What is expected: Copy the rows below verbatim, starting with the line containing "This screenshot has width=1920, height=1080." and ending with the line containing "pos(75,355)", and leave out the pictures.
◆ ◆ ◆
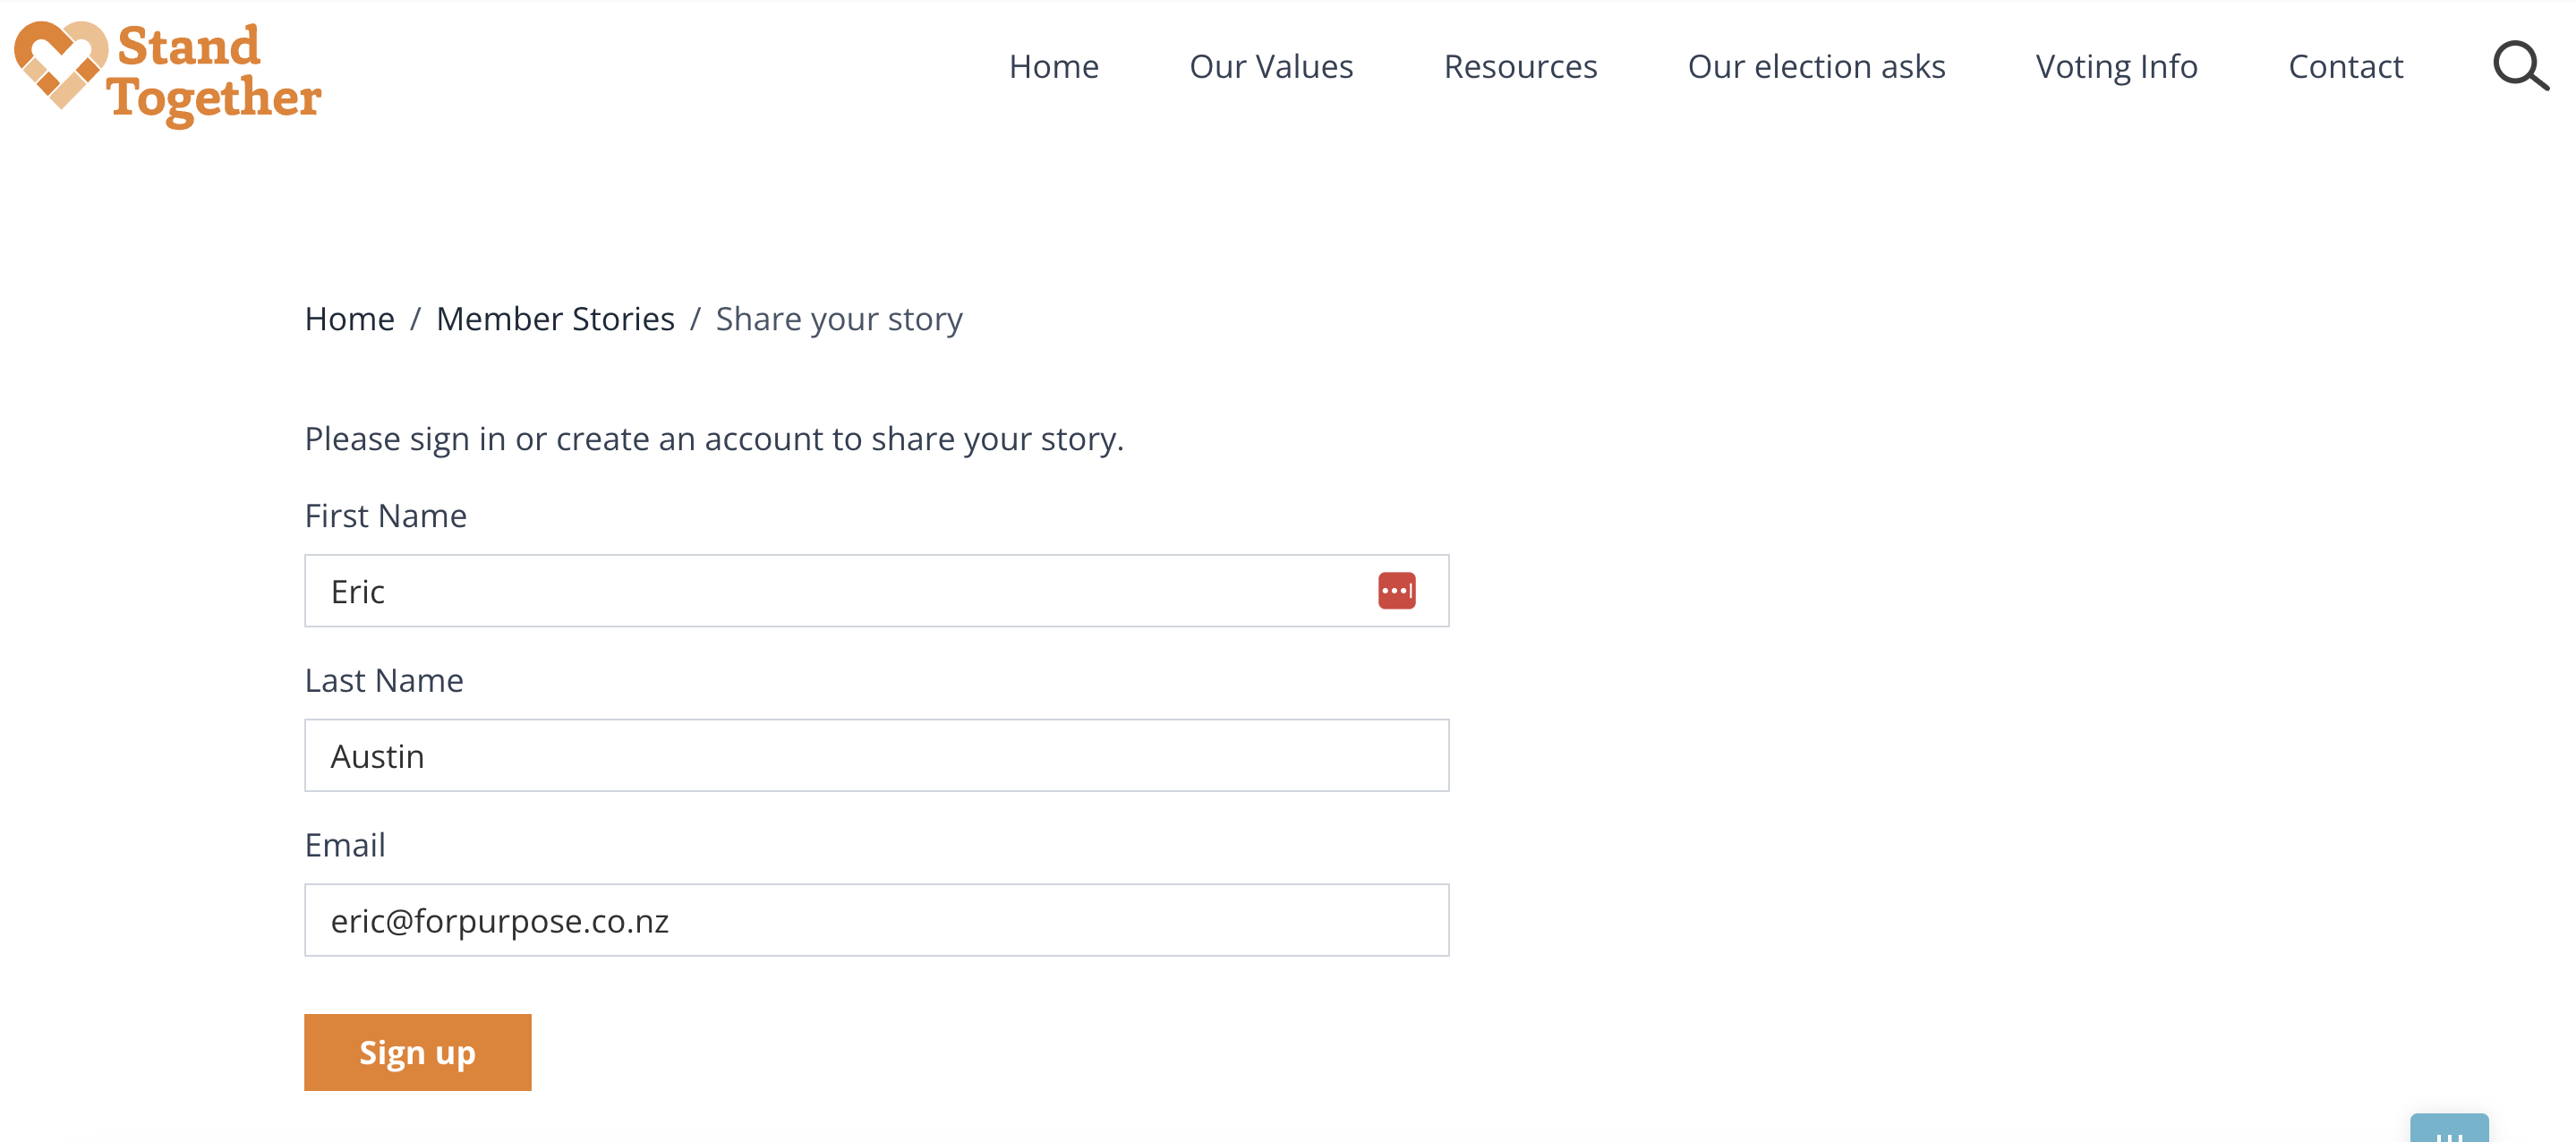Navigate to Our election asks
The width and height of the screenshot is (2576, 1142).
(1815, 66)
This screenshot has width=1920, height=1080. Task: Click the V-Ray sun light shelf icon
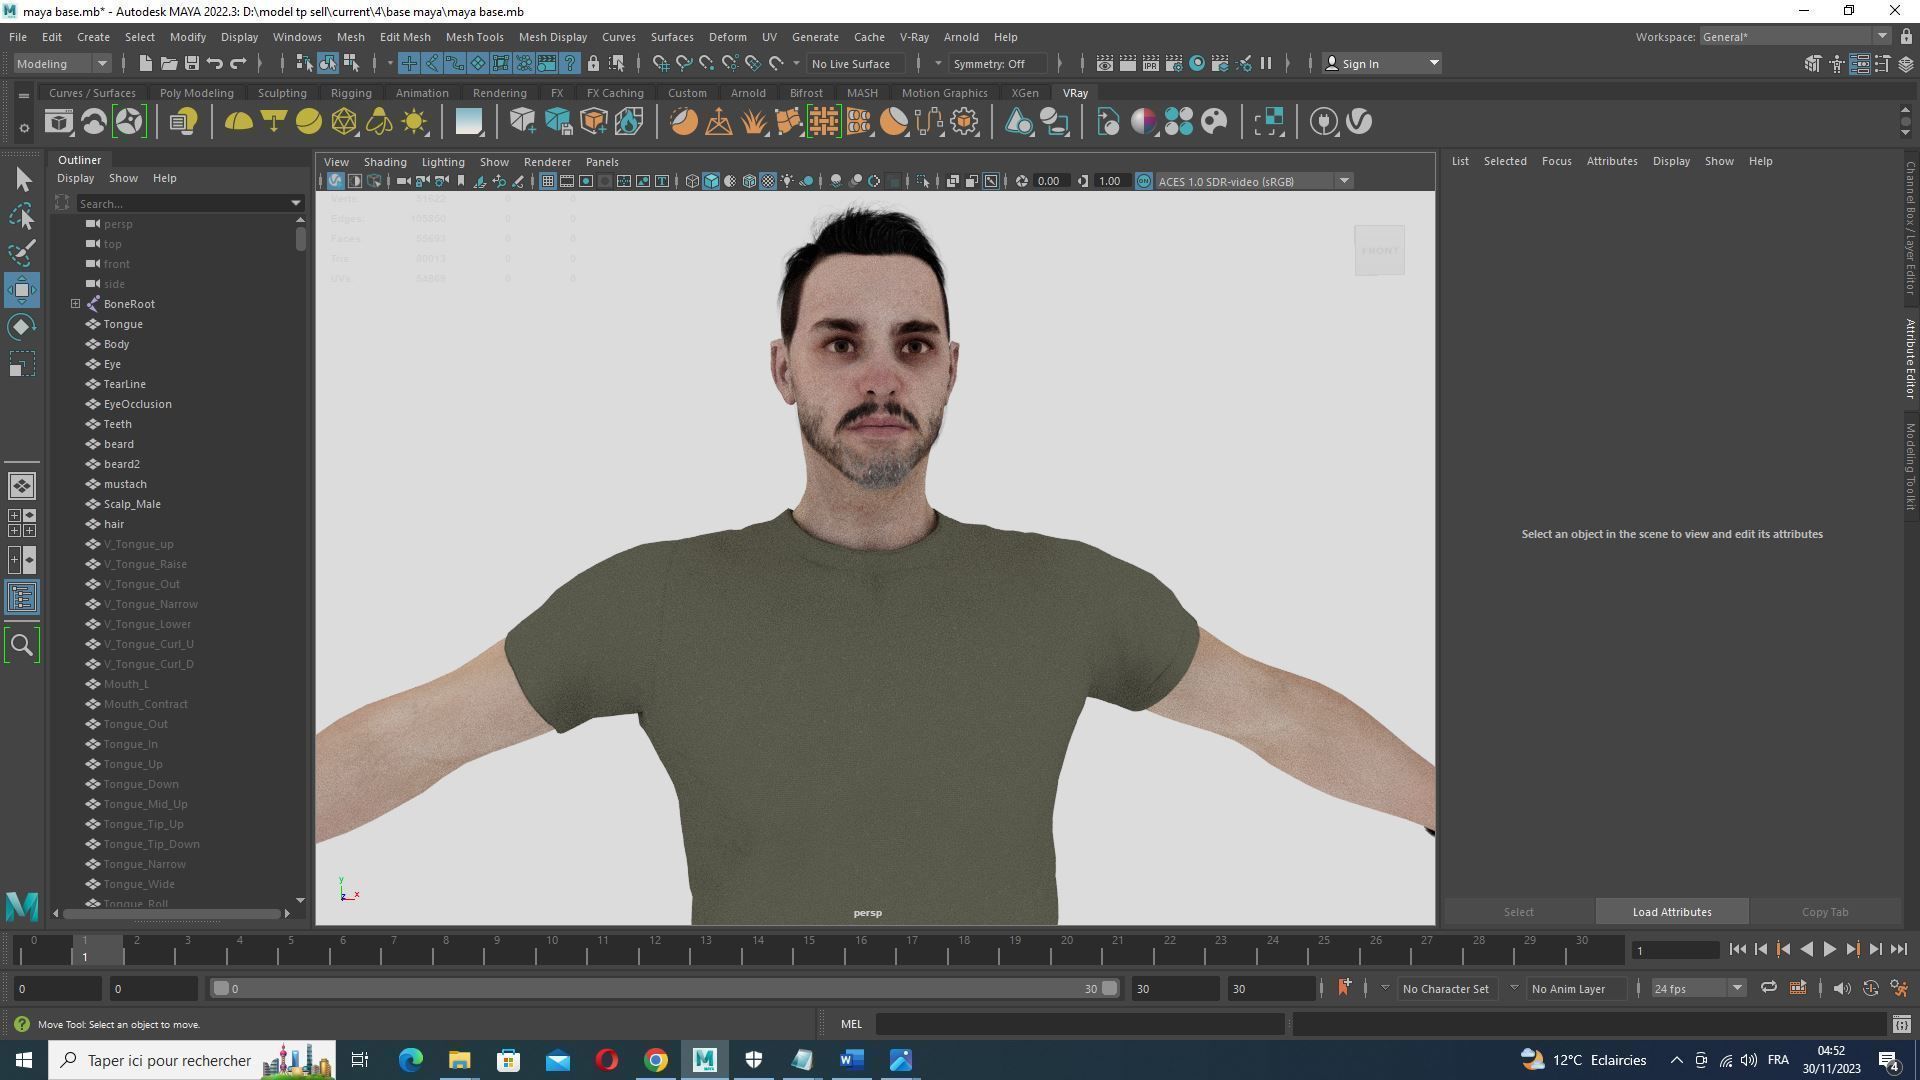tap(414, 122)
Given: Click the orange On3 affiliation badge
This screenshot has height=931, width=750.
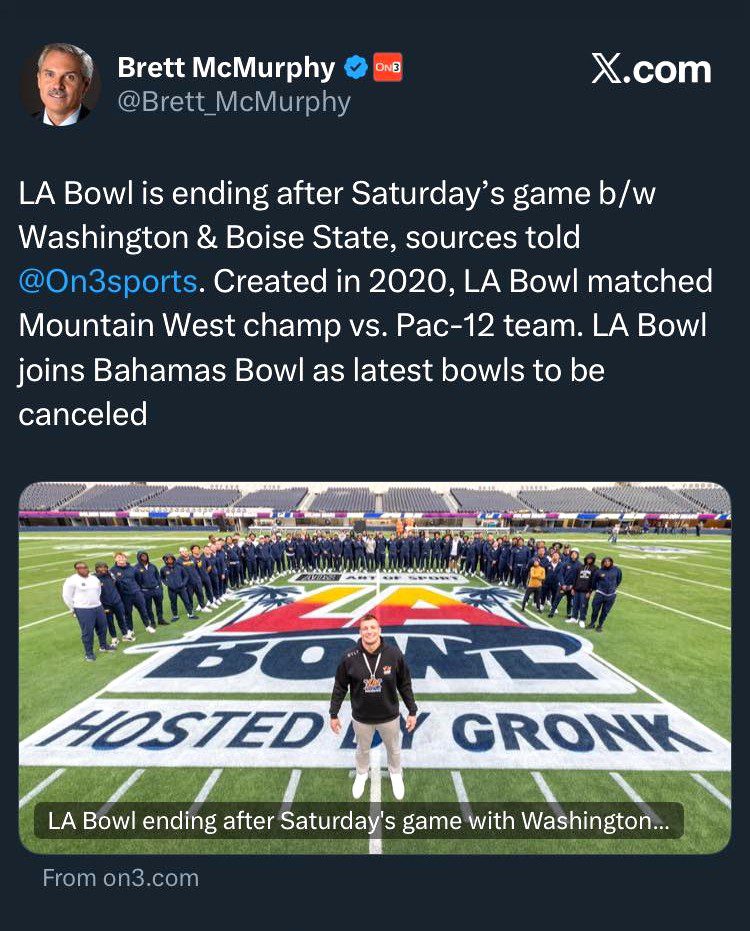Looking at the screenshot, I should 387,68.
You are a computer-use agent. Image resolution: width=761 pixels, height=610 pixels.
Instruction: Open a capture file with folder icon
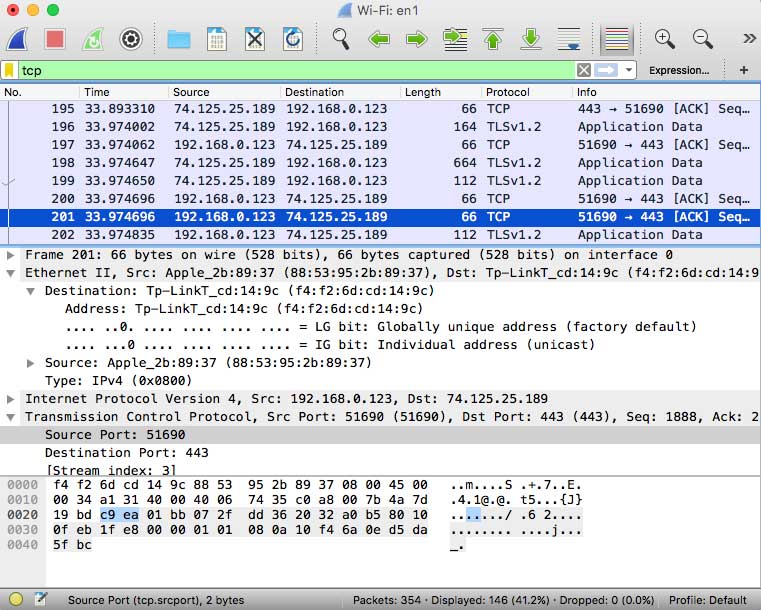[x=179, y=39]
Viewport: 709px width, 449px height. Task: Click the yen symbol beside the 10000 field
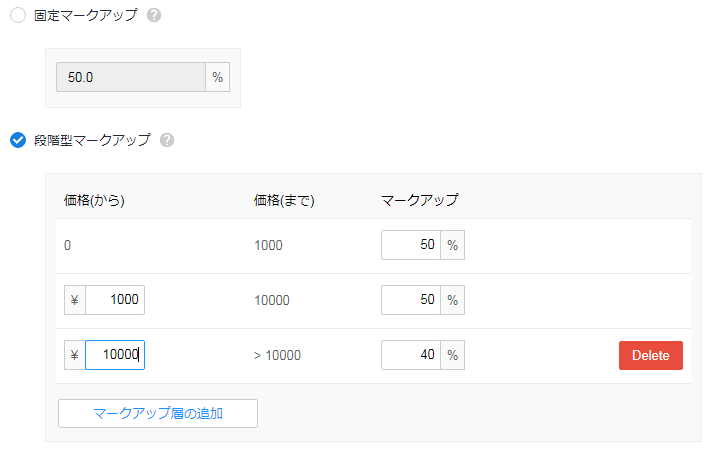pos(75,355)
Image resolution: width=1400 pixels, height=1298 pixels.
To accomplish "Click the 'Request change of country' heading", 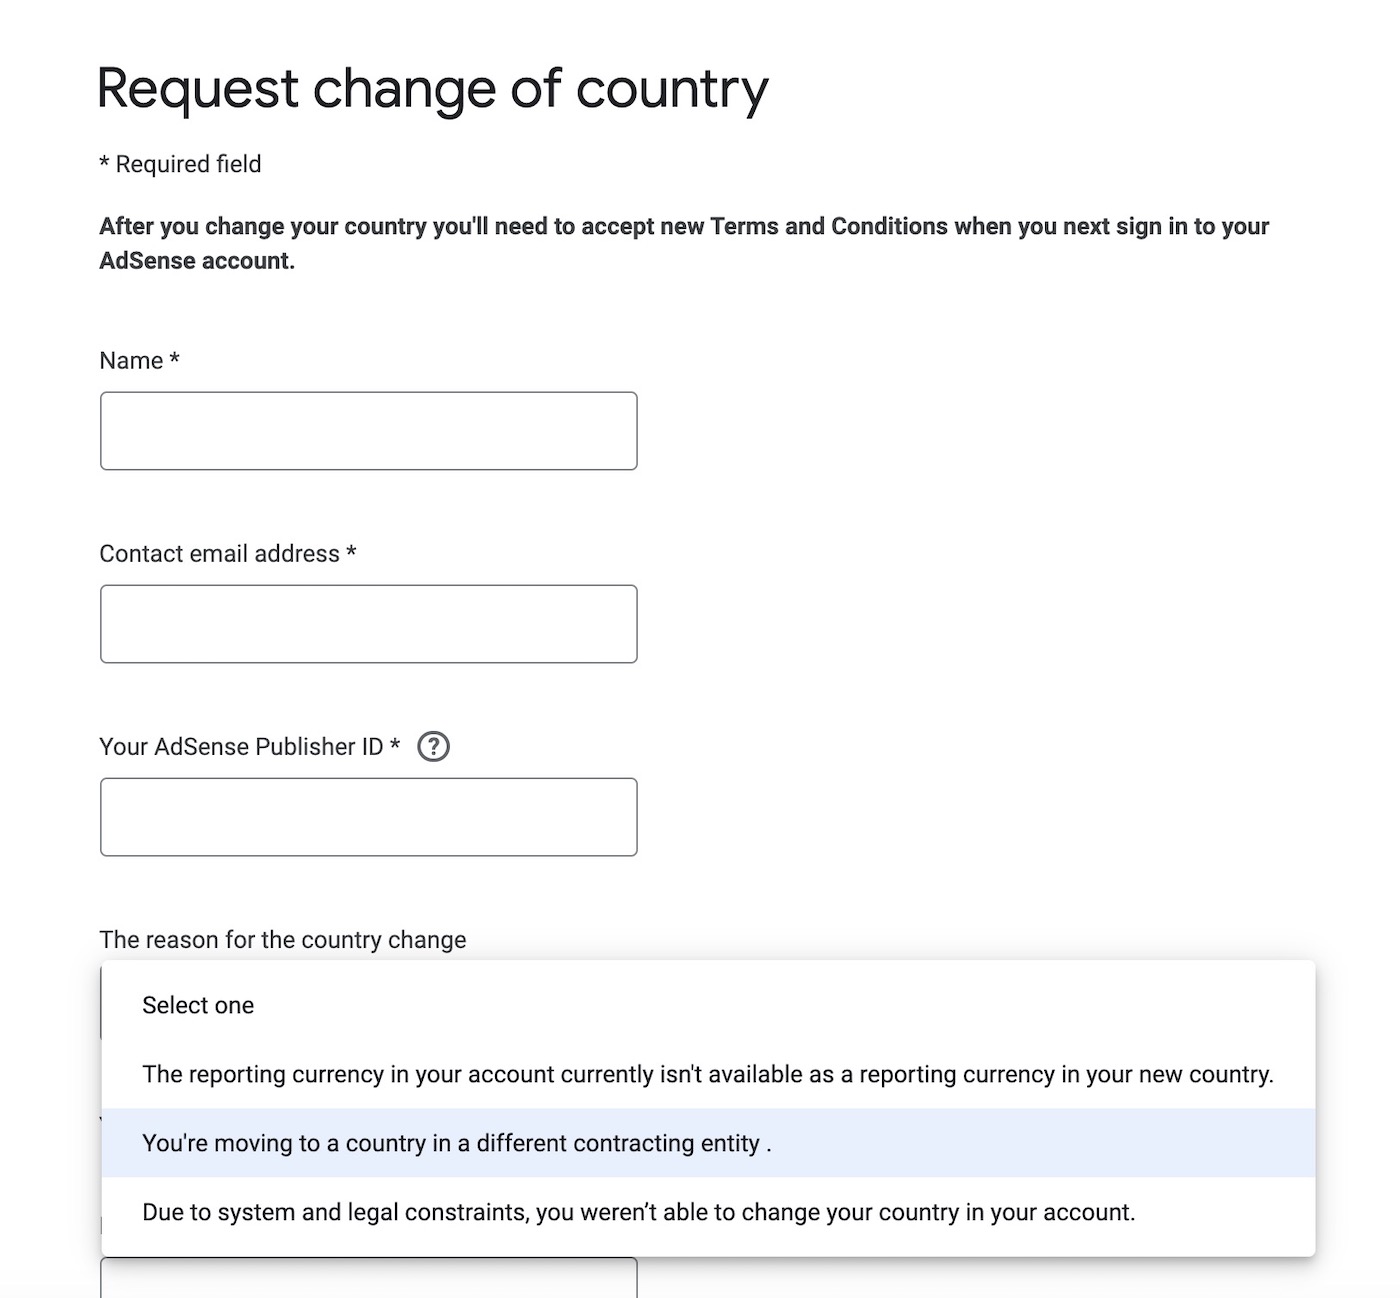I will click(x=432, y=89).
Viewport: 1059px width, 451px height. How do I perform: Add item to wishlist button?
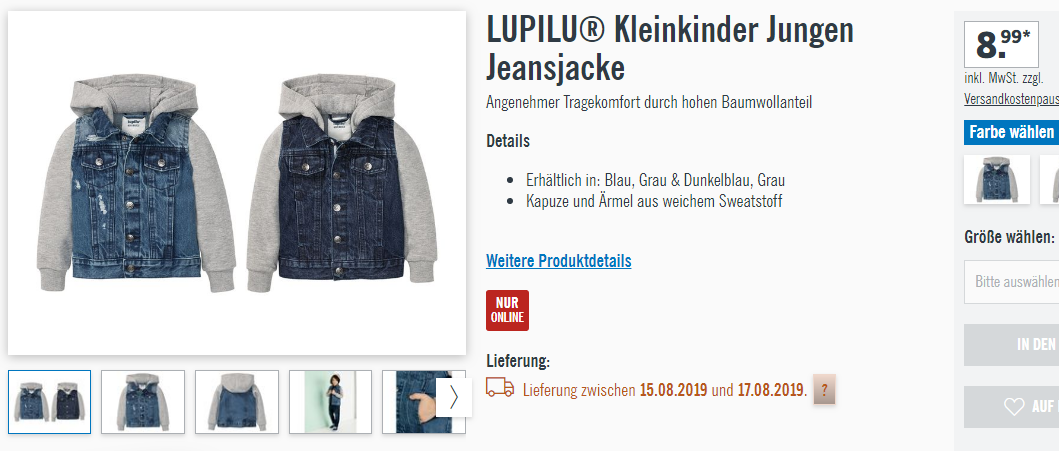click(1011, 406)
◆ ◆ ◆
The reply:
This screenshot has width=1920, height=1080. Task: Click the V-Ray sun light shelf icon
tap(414, 122)
Given: Click the orange On3 affiliation badge
This screenshot has height=931, width=750.
Looking at the screenshot, I should 387,68.
You are a computer-use agent. Image resolution: width=761 pixels, height=610 pixels.
Instruction: Open a capture file with folder icon
[x=179, y=39]
Viewport: 709px width, 449px height. Task: Click the yen symbol beside the 10000 field
pos(75,355)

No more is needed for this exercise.